Relational representation

My Relational Table looks like this:

Relational Table Schema

The topic_id column in this table stands for the Next topic the user needs to complete. So whenever the user enrolls for a course I fetch the first topic of the first module of the course and update the row. So (user_id, course_id) becomes my composite primary key. Also, when a user completes a topic, I fetch the next topic in the list and update the instance.

The question

How do I represent relationship in the ERD with the constraints mentioned above?

Possible Representation

Since there are three participating entity types, does this make this a ternary relationship, and, if so, what should the cardinalities be like?

Any insight would be much appreciated.

Best Answer

Somewhat unintuitively you should drop the reference to course and just leave the references to user and topic in the Undergoing table. To answer directly your question: there should be only two participating entities so it is not a ternary relationship.

This is one of those interesting cases in normalization where Third normal form (3NF) is fulfilled but Boyce–Codd normal form (BCNF) is not. Both are desirable forms in normal database formalization. What breaks the BCNF is the dependency topic_id->course_id.
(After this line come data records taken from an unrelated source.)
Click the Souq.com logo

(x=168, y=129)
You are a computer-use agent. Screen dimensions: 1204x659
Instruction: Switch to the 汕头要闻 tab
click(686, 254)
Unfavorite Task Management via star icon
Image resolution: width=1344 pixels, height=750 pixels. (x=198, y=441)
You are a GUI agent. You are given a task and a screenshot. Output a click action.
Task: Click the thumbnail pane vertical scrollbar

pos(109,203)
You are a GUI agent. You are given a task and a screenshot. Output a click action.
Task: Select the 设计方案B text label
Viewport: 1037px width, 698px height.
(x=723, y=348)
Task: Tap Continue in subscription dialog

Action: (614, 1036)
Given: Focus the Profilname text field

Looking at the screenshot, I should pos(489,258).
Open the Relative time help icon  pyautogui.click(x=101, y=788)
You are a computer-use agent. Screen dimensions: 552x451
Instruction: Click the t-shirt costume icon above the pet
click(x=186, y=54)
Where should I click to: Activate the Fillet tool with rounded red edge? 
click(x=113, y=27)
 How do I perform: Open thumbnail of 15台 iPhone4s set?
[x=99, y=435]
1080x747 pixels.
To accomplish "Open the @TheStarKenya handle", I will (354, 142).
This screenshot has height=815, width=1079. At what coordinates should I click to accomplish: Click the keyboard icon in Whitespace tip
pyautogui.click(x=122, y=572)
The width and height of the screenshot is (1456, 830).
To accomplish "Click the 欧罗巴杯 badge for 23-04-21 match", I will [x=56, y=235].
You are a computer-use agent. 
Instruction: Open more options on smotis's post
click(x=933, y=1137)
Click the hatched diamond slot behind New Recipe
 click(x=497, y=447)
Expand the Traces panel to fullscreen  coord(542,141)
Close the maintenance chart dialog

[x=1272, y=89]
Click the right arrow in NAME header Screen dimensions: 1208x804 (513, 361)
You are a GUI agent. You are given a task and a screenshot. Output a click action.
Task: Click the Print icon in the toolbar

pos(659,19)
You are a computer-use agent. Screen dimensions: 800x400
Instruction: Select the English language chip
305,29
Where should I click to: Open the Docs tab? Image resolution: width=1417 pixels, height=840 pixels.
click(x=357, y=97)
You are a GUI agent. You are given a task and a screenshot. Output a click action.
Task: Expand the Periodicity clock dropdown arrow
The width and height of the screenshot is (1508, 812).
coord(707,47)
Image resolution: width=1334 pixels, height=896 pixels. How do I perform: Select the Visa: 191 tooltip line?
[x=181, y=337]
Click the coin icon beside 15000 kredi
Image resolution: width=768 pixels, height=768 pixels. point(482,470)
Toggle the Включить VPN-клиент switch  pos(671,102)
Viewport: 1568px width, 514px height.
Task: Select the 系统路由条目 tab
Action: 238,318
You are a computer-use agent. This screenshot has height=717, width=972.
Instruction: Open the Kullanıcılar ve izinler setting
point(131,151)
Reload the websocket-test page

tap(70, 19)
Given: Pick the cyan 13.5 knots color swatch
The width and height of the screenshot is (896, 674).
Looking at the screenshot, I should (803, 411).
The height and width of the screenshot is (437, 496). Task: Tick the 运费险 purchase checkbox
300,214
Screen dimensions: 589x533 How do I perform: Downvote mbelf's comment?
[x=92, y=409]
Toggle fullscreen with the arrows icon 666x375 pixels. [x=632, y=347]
In plain English: if you know the topic_id you can deduce the course_id also so you don't need an explicit reference.

When you have user_topics relation with references only to user_id and topic_id you can easily fetch the courses of a user with a regular JOIN (via module to course).

Here is more formally put the dependency that is allowed in 3NF but not in BCNF (Third normal form - Wikipedia):

Every element of A-X, the set difference between A and X, is a prime attribute (i.e., each attribute in A-X is contained in some candidate key)

Boyce–Codd normal form (Wikipedia):

Only in rare cases does a 3NF table not meet the requirements of BCNF. A 3NF table which does not have multiple overlapping candidate keys is guaranteed to be in BCNF. Depending on what its functional dependencies are, a 3NF table with two or more overlapping candidate keys may or may not be in BCNF.